Instructions for the task: In the records below, find the line with "Where should I", then retype it and every following line exactly, stopping after the line with "Open the Extensions". Leave the pictures out.

Exercise material:
= = = = =

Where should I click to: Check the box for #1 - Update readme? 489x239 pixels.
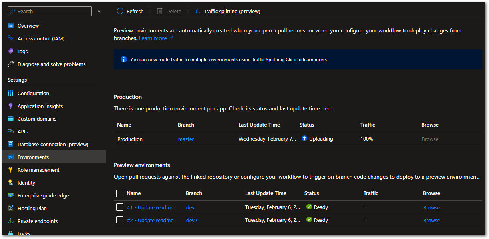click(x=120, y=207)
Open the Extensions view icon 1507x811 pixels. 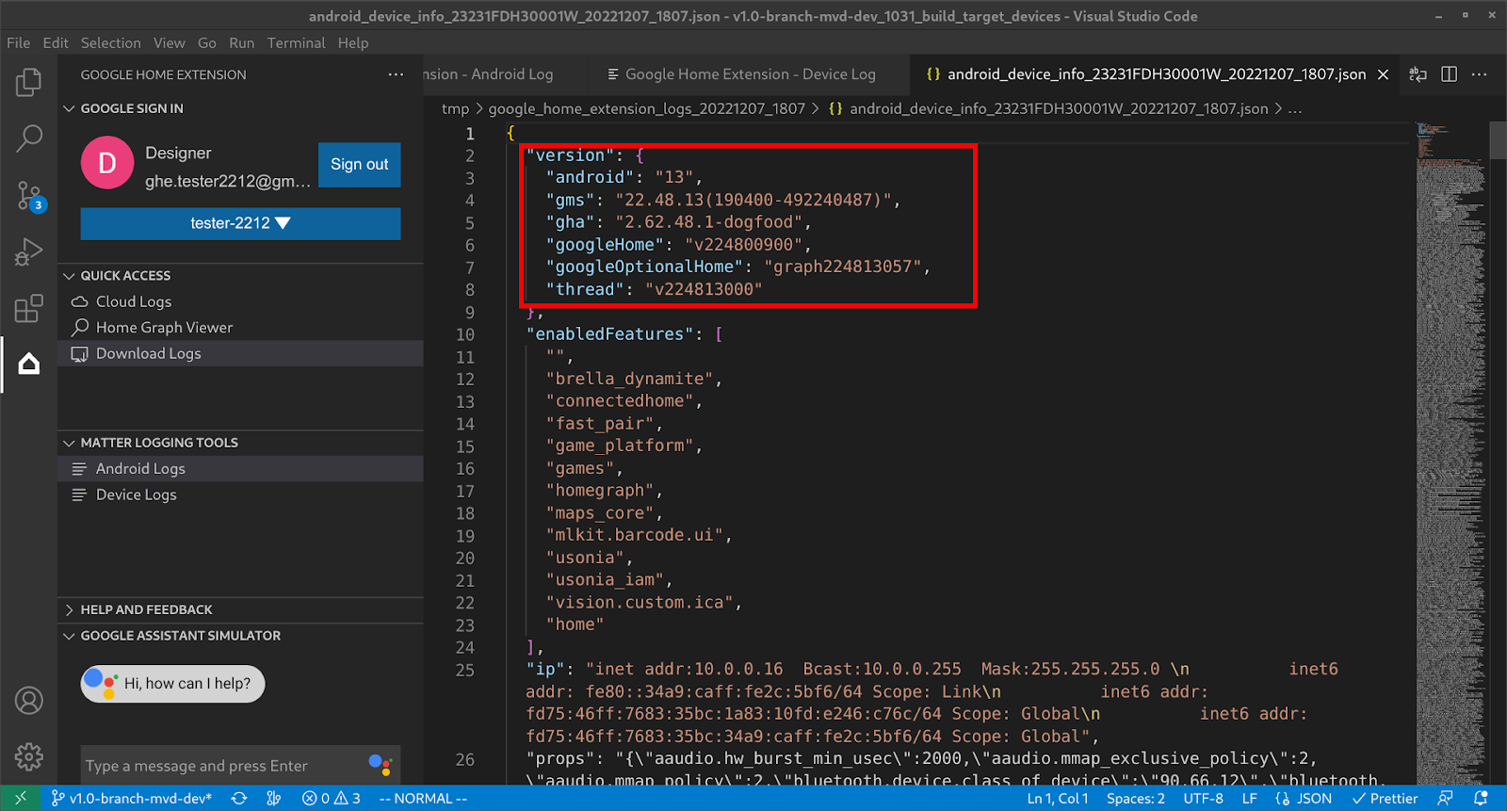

= = = = =

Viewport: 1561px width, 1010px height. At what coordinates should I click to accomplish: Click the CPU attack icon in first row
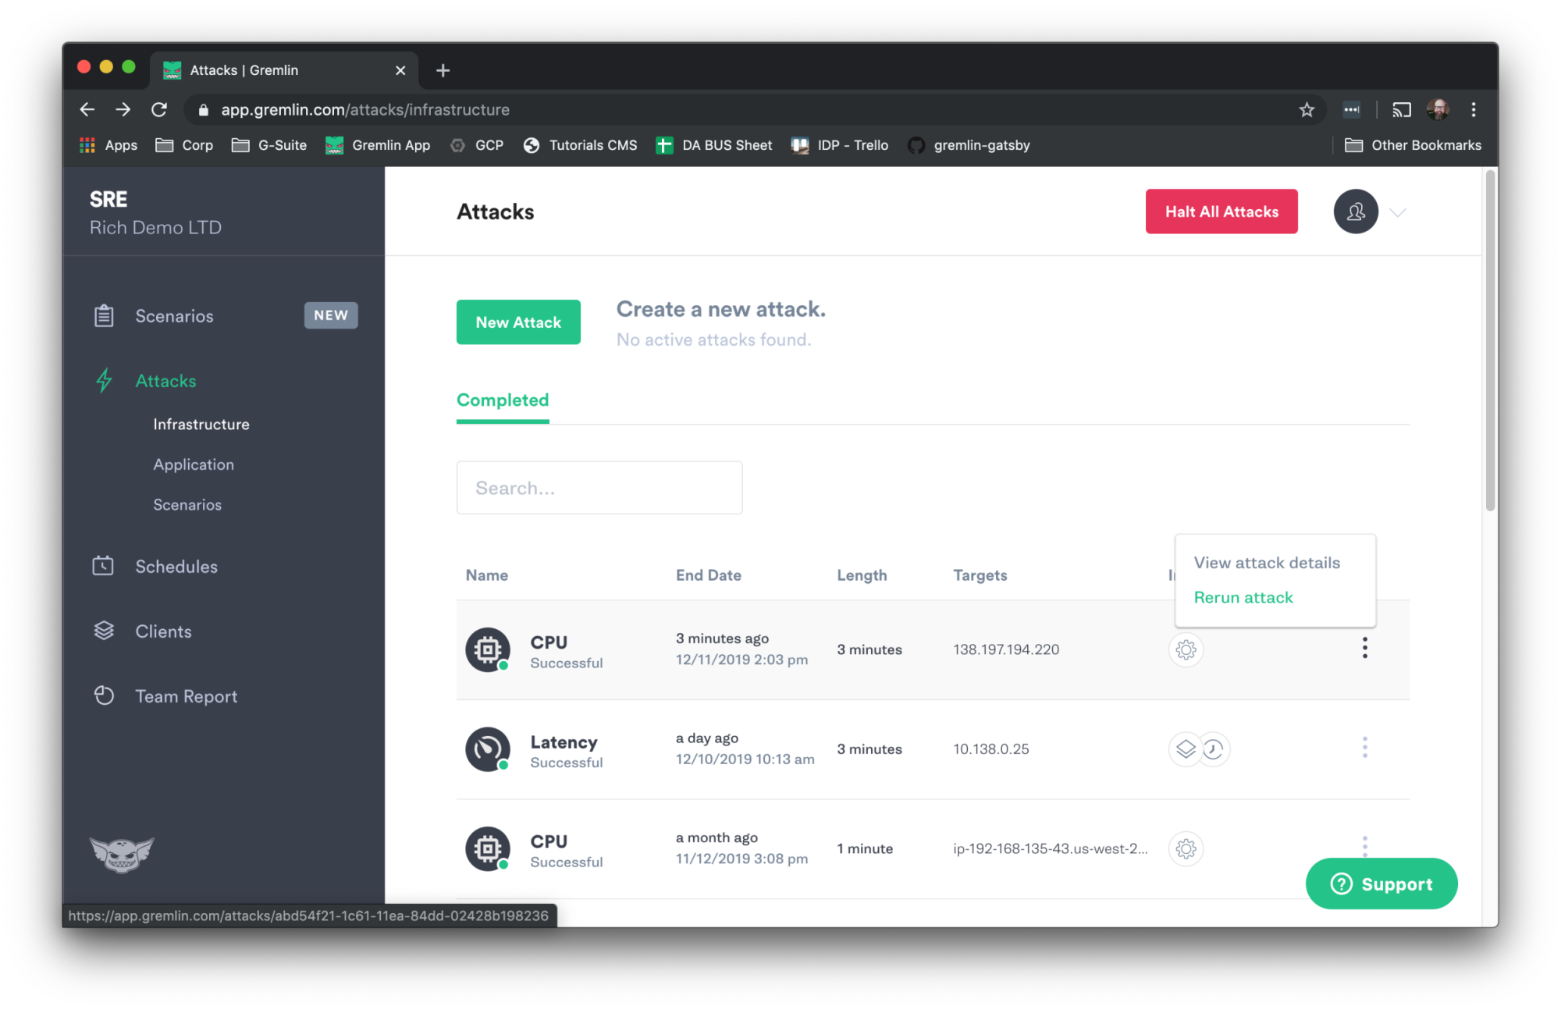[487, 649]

= = = = =

Reply to the exercise:
Where should I click to: Check the box for #1 - Update readme? 489x239 pixels.
click(x=120, y=207)
Open the Extensions view icon 1507x811 pixels. 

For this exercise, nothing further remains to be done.